Bloc de texte:
________
Portant un regard diachronique sur la chose, le chercheur Sébastian Thiltges, qui est en train d’analyser les rapports entre l’éducation nationale et la littérature luxembourgeoise en consultant les programmes scolaires et autres documents, si tant est qu’ils soient disponibles, a découvert que la littérature luxembourgeoise a d’abord été implémentée à l’école dans un souci de nation branding avant l’heure (je reformule et simplifie), les sources dénichées par le chercheur mettant l’accent sur l’importance à intégrer des textes qui valorisent notre langue et notre culture – Thiltges parle dans ce contexte d’„asymétrie didactico-littéraire“, par quoi il désigne le fait qu’on a intégré de la Luxemburgensia pour d’autres raisons que celles qu’on avance pour enseigner Goethe et consorts.

Dialogue de sourds

Au bout de 90 minutes de discussions, plusieurs constats s’imposent. Primo: lors des débats sur scène, aucun auteur ou presque n’est évoqué. Que l’objet Luxemburgensia ait volontairement été gardé abstrait pour que la discussion ne se focalise pas sur telle ou telle œuvre ou que certains sur l’estrade aient été dans l’incapacité de nommer des auteurs et autrices du pays, le fait est que le décalage se fait ressentir quand Sébastian Thiltges cite Jean-Marie Klinkenberg, qui dit qu’il faut enseigner ce qui est autour de nous alors que, lors de la soirée, on escamotait souvent cette même proximité. Cela paraissait d’autant plus absurde que quelques spécimens de l’oiseau rare – un écrivain ni lointain ni mort – se trouvaient dans la salle.

Deuxième constat: dans le public, très peu d’écrivain·e·s, comme si la chose ne les concernait pas, ou alors comme si le gouffre entre l’enseignement et la littérature pratiquée sur le terrain était devenu trop grand pour qu’on puisse les relier par ces ponts dont on parlait sans cesse. Cela est d’autant plus regrettable que, comme le professeur de français Olivier Gloden le raconte, un récent sondage parmi les élèves de la section littéraire a relevé, parmi leurs désiderata, une possibilité d’activité créative accrue.

Or, il suffirait d’inviter dans les écoles des écrivain·e·s pour des ateliers d’écriture, qui pourraient de surcroît leur donner les bonnes adresses – le groupe émergent du syndic des écrivains ALL Schrëftsteller*innen, divers poetry slams, le prix Laurence, la catégorie jeune du Concours littérature national – où font leurs premiers pas de jeunes écrivain·e·s.
________
Liste fournie:

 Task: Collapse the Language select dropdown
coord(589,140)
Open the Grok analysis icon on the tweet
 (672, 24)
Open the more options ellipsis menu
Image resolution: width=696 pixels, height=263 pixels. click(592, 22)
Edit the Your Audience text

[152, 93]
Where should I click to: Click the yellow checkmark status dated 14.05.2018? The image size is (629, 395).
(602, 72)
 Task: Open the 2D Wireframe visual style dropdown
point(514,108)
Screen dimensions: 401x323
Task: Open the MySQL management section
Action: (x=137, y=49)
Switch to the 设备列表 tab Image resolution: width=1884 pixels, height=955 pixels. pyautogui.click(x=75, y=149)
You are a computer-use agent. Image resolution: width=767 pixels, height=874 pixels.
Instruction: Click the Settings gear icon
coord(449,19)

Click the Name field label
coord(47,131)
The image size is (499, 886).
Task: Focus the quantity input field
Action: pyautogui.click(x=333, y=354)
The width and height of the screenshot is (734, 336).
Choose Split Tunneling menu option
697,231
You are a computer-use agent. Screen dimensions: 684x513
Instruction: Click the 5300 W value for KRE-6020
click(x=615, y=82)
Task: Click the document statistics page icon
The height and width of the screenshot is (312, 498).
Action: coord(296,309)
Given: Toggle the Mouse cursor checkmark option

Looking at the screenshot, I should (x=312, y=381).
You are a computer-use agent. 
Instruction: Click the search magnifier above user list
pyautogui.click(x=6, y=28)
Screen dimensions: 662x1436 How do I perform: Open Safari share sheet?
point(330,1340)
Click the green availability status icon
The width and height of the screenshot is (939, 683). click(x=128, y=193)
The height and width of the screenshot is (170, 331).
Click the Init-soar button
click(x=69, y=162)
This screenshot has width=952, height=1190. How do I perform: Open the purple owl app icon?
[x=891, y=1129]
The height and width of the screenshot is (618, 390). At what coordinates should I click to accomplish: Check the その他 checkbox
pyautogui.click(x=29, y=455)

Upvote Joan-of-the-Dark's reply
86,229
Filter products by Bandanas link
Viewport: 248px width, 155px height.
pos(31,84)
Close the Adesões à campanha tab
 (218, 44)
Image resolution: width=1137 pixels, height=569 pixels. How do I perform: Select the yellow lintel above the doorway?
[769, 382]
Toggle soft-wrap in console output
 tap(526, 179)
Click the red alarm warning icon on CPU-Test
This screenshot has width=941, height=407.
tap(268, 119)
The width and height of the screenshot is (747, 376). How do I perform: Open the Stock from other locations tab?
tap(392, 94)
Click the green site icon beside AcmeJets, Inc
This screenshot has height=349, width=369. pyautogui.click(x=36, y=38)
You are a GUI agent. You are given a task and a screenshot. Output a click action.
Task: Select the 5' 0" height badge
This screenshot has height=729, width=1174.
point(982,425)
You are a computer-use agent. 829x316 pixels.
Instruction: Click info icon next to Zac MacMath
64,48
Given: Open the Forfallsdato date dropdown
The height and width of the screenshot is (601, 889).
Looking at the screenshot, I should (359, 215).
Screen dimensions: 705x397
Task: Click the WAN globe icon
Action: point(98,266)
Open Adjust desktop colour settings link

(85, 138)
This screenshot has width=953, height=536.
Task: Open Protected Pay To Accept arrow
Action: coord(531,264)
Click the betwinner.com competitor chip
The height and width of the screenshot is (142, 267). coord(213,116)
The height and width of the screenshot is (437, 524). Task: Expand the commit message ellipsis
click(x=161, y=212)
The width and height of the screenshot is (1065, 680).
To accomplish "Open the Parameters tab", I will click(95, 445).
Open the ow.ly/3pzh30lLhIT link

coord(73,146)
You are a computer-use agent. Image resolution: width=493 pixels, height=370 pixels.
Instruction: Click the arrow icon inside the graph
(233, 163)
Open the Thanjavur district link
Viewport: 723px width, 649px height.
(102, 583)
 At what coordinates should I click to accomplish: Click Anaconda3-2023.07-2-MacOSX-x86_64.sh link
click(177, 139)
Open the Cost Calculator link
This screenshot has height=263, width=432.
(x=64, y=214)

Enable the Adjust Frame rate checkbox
________
Consigne: Actualisez le passage du texte sur la littérature luxembourgeoise à l'école qui commence à « Dialogue de sourds » et se termine à « dans la salle. », en y remplaçant « 90 minutes » par « deux heures ». La liste n'est d'aucune utilité pour ce travail.

Réponse complète:
Dialogue de sourds

Au bout de deux heures de discussions, plusieurs constats s’imposent. Primo: lors des débats sur scène, aucun auteur ou presque n’est évoqué. Que l’objet Luxemburgensia ait volontairement été gardé abstrait pour que la discussion ne se focalise pas sur telle ou telle œuvre ou que certains sur l’estrade aient été dans l’incapacité de nommer des auteurs et autrices du pays, le fait est que le décalage se fait ressentir quand Sébastian Thiltges cite Jean-Marie Klinkenberg, qui dit qu’il faut enseigner ce qui est autour de nous alors que, lors de la soirée, on escamotait souvent cette même proximité. Cela paraissait d’autant plus absurde que quelques spécimens de l’oiseau rare – un écrivain ni lointain ni mort – se trouvaient dans la salle.